= Given problem =
Reproduce only the records in the stretch from the line containing "Task: Tap the word High-Intent" through the line containing "Action: (500, 447)", requests included. Add 73 to every coordinate in their answers.

|---|

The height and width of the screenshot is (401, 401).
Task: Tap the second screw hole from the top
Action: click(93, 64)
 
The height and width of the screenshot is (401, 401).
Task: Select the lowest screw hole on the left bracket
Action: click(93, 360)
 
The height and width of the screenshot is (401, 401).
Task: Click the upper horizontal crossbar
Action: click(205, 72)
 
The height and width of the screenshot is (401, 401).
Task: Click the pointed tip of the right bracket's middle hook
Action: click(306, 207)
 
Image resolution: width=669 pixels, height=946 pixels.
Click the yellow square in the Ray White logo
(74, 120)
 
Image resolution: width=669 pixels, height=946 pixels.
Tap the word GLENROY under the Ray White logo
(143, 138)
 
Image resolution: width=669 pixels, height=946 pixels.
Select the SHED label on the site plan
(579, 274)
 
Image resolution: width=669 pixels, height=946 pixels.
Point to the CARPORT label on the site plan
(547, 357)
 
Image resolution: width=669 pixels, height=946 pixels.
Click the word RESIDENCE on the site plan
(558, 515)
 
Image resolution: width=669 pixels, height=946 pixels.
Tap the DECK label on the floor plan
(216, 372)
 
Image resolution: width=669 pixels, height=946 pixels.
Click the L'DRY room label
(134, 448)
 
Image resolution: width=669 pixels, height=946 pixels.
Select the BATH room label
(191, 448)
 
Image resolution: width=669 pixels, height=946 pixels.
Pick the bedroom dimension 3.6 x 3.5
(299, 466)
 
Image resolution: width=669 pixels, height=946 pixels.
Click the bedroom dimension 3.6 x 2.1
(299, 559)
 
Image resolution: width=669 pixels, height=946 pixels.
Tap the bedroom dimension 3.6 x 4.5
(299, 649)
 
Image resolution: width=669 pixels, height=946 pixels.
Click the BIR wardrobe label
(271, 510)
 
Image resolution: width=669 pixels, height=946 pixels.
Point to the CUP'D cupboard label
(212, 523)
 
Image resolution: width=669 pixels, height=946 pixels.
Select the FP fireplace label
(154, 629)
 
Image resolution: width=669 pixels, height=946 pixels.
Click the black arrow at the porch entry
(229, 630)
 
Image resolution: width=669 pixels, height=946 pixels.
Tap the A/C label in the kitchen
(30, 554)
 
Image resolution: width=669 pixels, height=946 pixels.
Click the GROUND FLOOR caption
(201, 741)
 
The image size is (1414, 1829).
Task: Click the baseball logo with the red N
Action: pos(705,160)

|---|

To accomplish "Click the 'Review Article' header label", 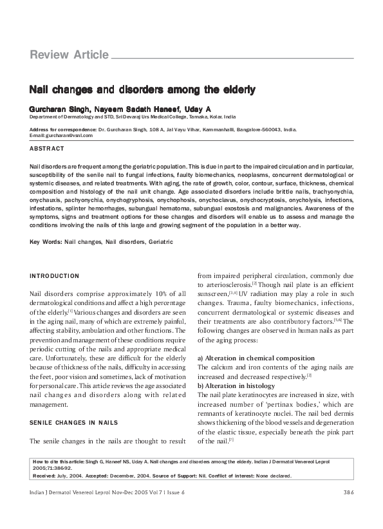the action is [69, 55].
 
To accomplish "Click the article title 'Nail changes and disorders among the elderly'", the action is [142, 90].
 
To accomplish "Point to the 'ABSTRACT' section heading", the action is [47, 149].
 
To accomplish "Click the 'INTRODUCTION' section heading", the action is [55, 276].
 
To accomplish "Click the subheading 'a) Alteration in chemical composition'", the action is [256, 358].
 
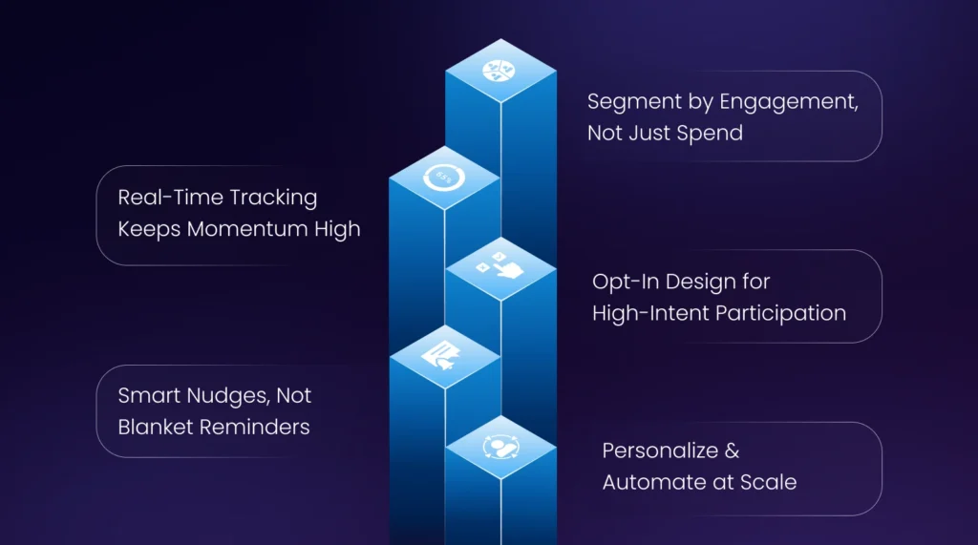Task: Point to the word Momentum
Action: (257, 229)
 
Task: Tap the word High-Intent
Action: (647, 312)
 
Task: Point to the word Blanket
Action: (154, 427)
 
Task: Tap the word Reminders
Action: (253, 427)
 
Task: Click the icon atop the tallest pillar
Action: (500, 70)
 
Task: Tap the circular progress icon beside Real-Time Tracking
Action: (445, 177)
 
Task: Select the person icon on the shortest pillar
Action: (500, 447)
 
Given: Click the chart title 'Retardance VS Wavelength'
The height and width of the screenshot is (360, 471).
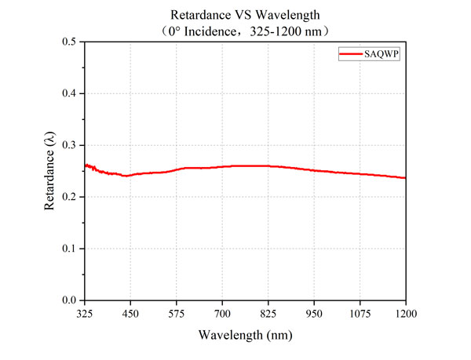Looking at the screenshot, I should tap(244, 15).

|---|

= Exercise answer =
Task: Tap the word High-Intent
Action: (720, 385)
 
Task: Point to the word Blanket
Action: (227, 500)
 
Task: Tap the word Reminders
Action: (326, 500)
 
Task: Click the icon atop the tallest pillar
Action: (573, 143)
 
Task: Tap the circular progress icon beside Real-Time Tracking
Action: (518, 250)
 
Task: Select the person icon on the shortest pillar
Action: (573, 520)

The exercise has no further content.